Pero Javier no se detuvo y siguió corriendo tras Elsa. Cuando la alcanzó, la cogió por el brazo y ambos perdieron el equilibrio y cayeron rodando por el suelo. Javier se levantó rápidamente y fue hasta donde ella permanecía tumbada.
—Elsa, cariño, ¿te has hecho daño? —Al verle frente a ella, le miró con odio y le dijo:
—No me vuelvas a tocar en tu vida —gritó señalándole con el dedo de manera agresiva.
—Espera un momento —empezó a decir él en el instante en que llegaba Rocío, que se mantuvo al margen de aquella conversación—. Creo que el culpable he sido yo por no explicarte lo que pasaba. Ella quería volver y…
—Ahora no me interesa saberlo. ¿Por qué no me habías dicho que te has estado viendo con ella? —le dijo dándole un manotazo en el momento en que intentaba ayudarla—. ¡He dicho que no me toques!
—Te lo explicaré. Dame un segundo y te lo explicaré todo —susurró tomando aire. Estaba agotado por la carrera.
—¡Tómate la vida entera! —gritó Elsa comenzando a andar hacia la hoguera donde la gente continuaba bailando.
Al verla tan enfadada, Javier fue tras ella. Necesitaba hablarle.
—¿Quieres hacer el favor de dejarme?
—No.
—¡Por Dios, Elsa, quieres parar! —gritó Javier perdiendo los nervios.
Volviéndose hacia él, con el gesto serio le gritó:
—Te dije esta tarde que a mí no me gritaras nunca.
Desesperado, resopló. Aquella noche mágica parecía que no iba a tener buen fin.
—Pues escúchame, Elsa, por favor.
—No. No quiero escucharte —dijo ella con lágrimas en los ojos—. Dijimos que nos lo contaríamos todo y tú no has cumplido el trato.
Consciente de que ella tenía razón, Javier maldijo el hecho y ella comenzó a andar de nuevo. Se alejaba de él. No quería escucharle.
—¡Elsa! —gritó él. Sin embargo ella no se detuvo.
Rocío, al ver la desesperación de aquel hombre, intentó no ser negativa. Seguro que aquello tenía una explicación y acercándose a él dijo:
—Javier, creo que es mejor que, de momento, la dejes respirar.
—Pero no puedo dejarla marchar así.
Ella le entendía, pero conocía a su amiga.
—Déja que se tranquilice. Sé que ahora no entrará en razón.

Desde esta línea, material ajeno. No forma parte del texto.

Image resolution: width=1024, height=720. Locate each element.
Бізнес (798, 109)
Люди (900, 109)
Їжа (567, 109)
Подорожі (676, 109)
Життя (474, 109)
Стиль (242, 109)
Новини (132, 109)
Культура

Mirándola fijamente a los ojos, preguntó:
—¿Me escuchará más tarde?
—No lo sé, Javier —comentó ésta mirándole—. Sinceramente, no lo sé.
Lo que había empezado como una gran fiesta llena de música, alegría, luz y color, se había convertido en una pesadilla para Elsa. Al llegar a la casa de Sanuye, le negó la entrada a su habitación. Javier, afligido, no durmió en toda la noche. Pero a la mañana siguiente fue aún peor. Elsa no quiso hablarle, cosa que no pasó desapercibida a Sanuye, que sin comentar nada les despidió desde la puerta de su casa esperando que pronto la alegría, la juventud y el amor volvieran a visitarla. Mientras el coche se alejaba, Sanuye miró a las nubes y pidió a su marido Awi Ni’ta y a sus antepasados que hicieran todo lo posible para que los problemas de su nieta Amitola se solucionaran y los corazones de su nieto Amadahy y su compañera Elsa se volvieran a encontrar.